Problem details
Retrieve every line from the records in which the word "icon" occurs.

+++

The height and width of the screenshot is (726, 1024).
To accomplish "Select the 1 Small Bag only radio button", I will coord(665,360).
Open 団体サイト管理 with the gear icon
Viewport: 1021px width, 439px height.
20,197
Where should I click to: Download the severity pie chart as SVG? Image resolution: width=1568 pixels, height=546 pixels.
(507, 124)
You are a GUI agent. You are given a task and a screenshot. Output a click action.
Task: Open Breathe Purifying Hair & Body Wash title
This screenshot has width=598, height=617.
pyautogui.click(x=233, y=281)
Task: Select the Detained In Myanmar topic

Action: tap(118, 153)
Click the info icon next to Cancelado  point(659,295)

+++

Answer to this task
Open 団体サイト管理 with the gear icon
Click the info icon next to Cancelado  point(659,295)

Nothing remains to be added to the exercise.